If you want to reduce the memory consumption of processing the rating data, you can use dtype:

ratings = pd.read_csv('ml-25m/ratings.csv', dtype={
    'movieId': 'i4',
    'userId': 'i4',
    'rating': 'f4',
    'timestamp': 'i4'

Research Questions#

For this assignment, you need to specify and answer two concrete research questions of your own choosing from the available data. They can be any kind of analysis we have studied, including:

  • Correlations

  • Inference with regression models

  • Predicting continuous or categorical outcomes

At least one question must involve using the MovieLens and TMDB data together.

I encourage you to be modest in the scope you target for your research questions — simple, well-executed questions with good insights are better than complex questions that are poorly executed. For questions with outcome variables, you need to include include at least two potential predictors for its outcome variable (e.g. trying two predictors in a regression, or a correlation analysis that compares the outcome with at least two different variables). Particularly interesting and well-defined questions with a single predictor are acceptable — if in doubt, raise your question by Piazza or in office hours to get feedback on its scope. Grading will be based primarily on the quality of the execution and presentation of the question, not on scope, so slightly under-scoped but well-executed questions will receive nearly full points.


TMDB provides quite a few data points you can use:

  • Movie staff: actors, producers, directors, etc.

  • Production locations

  • Financial data (budget and revenue)

And many more.

For example, one potential research question you could ask is: does receiving many ratings in MovieLens predict whether a movie will be profitable? This question can be extended to: can the average of the ratings a movie receives in its first week on MovieLens predict its profitability?

You are allowed to use this as one of your questions 🙂. Answering both of these question variants together is a fine scope for one question.

Repository Format#

Your work needs to be in a Git repository, with the following pieces:

  1. A file called that describes the repository: what are the scripts and notebooks, what do they do, and in what order do they need to be run.

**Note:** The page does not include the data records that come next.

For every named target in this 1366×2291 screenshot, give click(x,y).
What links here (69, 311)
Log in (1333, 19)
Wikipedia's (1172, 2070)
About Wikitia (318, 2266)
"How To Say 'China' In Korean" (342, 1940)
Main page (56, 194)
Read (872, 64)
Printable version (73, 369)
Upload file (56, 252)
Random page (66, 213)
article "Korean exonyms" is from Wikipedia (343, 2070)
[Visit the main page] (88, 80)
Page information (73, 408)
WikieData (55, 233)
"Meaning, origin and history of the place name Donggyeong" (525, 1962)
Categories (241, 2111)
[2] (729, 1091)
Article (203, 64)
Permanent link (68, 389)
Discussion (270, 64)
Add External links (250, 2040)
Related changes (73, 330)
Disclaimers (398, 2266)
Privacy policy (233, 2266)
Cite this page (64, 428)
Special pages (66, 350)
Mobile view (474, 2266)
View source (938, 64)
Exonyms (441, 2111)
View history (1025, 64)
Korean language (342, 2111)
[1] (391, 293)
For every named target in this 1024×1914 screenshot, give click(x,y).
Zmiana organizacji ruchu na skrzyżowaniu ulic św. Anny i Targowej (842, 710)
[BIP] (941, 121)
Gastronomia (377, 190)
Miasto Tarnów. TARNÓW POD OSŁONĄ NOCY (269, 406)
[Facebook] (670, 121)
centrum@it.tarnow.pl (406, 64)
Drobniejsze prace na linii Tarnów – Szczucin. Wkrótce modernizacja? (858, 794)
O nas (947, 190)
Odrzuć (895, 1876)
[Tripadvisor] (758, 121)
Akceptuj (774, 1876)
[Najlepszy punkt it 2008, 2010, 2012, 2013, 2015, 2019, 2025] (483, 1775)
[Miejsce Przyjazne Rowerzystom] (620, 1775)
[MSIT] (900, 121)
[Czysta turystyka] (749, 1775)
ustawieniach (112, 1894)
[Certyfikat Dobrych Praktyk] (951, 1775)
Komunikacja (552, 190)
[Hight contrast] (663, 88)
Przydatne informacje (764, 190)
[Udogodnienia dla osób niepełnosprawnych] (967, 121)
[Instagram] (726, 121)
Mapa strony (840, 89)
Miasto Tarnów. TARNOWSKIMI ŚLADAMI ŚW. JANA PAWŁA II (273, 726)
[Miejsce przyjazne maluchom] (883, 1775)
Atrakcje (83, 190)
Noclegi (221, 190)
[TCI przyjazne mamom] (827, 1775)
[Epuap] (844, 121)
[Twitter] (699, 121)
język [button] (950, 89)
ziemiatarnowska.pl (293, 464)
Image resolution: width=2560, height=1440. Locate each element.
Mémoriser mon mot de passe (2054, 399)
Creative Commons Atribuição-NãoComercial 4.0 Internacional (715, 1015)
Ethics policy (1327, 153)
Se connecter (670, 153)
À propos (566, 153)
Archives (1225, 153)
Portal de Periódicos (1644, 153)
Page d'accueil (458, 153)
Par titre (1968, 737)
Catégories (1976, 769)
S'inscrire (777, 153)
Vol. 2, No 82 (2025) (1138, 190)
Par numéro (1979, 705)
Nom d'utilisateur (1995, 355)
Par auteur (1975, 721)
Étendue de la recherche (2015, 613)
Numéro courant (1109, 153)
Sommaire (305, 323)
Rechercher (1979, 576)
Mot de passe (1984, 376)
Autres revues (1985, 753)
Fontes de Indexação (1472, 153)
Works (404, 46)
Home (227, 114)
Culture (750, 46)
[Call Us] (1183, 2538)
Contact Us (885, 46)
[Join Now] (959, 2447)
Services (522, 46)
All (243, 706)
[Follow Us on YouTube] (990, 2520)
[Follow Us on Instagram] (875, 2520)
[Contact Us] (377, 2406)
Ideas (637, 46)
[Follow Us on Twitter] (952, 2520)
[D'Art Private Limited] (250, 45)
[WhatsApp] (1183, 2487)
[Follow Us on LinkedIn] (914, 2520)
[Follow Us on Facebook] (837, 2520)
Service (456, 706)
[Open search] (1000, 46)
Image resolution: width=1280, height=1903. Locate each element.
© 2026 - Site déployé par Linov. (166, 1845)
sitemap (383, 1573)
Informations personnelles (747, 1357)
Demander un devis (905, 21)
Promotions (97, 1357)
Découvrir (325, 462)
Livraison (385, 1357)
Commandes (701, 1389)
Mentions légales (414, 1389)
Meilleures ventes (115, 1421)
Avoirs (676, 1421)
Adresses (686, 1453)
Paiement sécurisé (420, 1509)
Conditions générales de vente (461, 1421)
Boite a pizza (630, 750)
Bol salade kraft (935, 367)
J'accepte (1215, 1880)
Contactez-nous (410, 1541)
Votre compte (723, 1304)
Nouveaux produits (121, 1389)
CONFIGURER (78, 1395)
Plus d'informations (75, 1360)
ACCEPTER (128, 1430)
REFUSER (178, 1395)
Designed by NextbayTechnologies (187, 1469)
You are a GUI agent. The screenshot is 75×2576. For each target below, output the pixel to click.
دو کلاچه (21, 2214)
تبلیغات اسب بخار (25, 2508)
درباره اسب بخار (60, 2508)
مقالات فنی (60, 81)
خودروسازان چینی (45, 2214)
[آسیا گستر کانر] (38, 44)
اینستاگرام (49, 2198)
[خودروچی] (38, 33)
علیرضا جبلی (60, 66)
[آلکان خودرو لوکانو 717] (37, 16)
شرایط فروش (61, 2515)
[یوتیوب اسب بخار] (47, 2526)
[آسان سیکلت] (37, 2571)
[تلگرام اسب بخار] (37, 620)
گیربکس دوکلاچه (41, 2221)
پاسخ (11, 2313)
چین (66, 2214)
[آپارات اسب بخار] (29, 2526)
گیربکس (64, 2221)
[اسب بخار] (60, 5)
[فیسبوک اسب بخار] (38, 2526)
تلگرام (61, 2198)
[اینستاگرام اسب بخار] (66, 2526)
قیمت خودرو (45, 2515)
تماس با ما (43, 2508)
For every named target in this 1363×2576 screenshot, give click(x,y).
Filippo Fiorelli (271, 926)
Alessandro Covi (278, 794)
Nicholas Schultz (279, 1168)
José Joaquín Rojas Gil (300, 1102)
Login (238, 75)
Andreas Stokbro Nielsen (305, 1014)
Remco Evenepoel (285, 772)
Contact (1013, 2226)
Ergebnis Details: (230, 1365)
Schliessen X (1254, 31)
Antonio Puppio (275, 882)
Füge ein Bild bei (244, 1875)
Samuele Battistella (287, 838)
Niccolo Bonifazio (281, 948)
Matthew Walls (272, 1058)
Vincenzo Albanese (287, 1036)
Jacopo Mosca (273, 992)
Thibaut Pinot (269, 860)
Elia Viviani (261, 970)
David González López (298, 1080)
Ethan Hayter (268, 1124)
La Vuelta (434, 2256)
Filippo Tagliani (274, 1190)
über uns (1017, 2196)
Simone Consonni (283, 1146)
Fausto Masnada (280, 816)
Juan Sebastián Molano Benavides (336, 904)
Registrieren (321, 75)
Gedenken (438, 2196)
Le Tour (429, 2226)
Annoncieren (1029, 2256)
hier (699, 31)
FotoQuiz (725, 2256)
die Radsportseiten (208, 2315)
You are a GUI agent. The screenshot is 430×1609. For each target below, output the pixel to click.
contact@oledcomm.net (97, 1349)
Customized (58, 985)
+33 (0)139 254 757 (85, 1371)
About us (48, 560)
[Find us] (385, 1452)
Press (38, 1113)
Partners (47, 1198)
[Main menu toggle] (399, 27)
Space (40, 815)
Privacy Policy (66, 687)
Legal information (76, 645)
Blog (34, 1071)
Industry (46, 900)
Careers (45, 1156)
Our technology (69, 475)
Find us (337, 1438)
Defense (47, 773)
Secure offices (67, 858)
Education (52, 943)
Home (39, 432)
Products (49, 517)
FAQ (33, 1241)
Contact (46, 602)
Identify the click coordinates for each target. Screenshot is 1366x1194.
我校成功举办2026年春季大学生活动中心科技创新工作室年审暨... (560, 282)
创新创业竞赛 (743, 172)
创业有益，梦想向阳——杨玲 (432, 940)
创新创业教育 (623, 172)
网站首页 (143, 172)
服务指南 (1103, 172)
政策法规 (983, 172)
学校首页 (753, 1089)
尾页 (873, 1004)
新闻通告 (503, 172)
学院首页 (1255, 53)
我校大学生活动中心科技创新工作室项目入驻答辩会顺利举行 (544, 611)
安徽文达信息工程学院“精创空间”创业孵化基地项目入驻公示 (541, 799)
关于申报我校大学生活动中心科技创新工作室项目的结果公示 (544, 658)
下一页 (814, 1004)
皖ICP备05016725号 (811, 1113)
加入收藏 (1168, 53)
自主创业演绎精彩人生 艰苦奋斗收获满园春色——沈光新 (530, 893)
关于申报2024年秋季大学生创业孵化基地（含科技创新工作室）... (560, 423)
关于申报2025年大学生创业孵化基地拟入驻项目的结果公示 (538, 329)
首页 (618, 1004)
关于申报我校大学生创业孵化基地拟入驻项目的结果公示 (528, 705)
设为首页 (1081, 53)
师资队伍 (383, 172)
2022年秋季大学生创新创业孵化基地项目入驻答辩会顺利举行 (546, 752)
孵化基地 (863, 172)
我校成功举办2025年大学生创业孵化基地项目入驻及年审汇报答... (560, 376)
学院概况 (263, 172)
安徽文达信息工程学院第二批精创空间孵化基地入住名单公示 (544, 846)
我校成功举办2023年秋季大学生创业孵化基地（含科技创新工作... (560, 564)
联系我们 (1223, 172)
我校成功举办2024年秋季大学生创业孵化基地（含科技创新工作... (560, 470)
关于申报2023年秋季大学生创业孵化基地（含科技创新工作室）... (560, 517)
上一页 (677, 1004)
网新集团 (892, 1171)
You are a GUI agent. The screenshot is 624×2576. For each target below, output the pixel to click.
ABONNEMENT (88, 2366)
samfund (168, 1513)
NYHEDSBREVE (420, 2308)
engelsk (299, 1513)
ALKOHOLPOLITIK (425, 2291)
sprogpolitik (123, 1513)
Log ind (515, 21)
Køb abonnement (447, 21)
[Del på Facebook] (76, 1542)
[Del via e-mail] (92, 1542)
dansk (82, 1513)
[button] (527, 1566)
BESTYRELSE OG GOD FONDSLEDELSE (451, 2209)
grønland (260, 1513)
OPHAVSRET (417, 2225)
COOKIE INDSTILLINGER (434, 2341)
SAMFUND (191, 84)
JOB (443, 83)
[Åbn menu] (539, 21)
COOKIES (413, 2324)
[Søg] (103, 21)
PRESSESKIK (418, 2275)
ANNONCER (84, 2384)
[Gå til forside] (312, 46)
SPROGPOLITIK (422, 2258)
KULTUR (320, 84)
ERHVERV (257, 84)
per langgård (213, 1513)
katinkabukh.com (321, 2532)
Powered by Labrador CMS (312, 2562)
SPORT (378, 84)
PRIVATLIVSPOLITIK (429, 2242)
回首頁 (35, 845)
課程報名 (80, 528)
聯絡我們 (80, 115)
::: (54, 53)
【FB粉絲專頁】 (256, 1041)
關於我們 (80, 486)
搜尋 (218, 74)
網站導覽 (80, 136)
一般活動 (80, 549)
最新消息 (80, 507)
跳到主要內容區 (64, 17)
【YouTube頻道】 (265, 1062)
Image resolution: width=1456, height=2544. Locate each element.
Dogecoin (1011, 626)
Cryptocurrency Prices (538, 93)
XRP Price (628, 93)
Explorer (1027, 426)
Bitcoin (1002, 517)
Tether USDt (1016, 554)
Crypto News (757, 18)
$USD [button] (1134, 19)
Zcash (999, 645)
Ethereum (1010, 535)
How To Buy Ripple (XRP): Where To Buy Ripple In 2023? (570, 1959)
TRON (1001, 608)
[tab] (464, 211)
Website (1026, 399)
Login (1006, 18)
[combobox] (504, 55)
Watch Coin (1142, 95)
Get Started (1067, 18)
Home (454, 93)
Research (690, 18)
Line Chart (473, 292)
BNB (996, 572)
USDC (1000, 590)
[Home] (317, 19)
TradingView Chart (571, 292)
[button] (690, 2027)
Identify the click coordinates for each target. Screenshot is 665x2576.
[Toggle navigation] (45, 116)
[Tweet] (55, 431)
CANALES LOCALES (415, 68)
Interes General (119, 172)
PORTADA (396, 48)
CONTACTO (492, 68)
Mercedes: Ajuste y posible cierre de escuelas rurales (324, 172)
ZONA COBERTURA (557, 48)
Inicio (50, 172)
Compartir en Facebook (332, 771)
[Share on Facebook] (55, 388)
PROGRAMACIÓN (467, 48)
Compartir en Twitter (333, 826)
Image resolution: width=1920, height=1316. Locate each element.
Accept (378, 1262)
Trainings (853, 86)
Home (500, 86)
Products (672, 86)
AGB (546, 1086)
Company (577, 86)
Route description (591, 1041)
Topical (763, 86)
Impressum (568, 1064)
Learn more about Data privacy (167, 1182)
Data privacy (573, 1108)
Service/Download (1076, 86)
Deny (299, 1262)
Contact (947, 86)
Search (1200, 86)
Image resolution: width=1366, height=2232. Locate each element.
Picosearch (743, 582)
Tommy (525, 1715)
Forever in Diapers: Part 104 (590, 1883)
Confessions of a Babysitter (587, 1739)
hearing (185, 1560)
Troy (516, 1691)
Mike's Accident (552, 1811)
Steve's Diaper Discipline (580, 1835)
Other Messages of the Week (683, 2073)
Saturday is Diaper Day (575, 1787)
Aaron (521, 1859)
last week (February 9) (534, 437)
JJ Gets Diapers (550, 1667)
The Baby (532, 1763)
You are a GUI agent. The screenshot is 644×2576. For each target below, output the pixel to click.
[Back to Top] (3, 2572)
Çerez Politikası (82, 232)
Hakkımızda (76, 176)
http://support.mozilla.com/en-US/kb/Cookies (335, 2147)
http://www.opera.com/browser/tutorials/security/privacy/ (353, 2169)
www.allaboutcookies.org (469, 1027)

  2. Your data processing script(s).

  3. Notebooks answering your research questions. Each question should be in its own notebook.

  4. .gitignore file(s) that ignore your data files (ML data, outputs from data scripts, etc.) See Git Resources for a start here.

Notebook Requirements#

The notebooks should not do any data integration or preliminary data cleaning (dropping invalid records, clearing out invalid values, etc.). They may do question-specific data cleaning, and handling of missing data (as I have encouraged you to handle missing data as late in an analysis as possible), but general data cleaning and integration should be in separate scripts.

Each notebook should include a brief descriptive analysis of the variables it is studying. Describe the variables and their distributions, and any limitations their sources may have on your analysis.

Final Submission#

Your submission on Canvas should include:

  • A link to a private GitHub repository containing your code

  • PDF exports of your two notebooks

In addition, invite the instructor and TA (see account names in Canvas) as collaborators on your repository, so we can actually see it. We only need read access. You can invite us through the “Manage access” section of your repository settings.


We will use the normal assignment rubric, with points assigned as follows:

  • Repository construction and layout (15%)

  • README (15%)

  • Data processing (20%)

  • Research Question 1 (25%)

  • Research Question 2 (25%)

If you successfully use a third source of data (in addition to MovieLens and TMDB), it may earn up to 5% extra credit. Document this data in your README. (This needs to be a third distinct source — using additional TMDB endpoints doesn’t count.)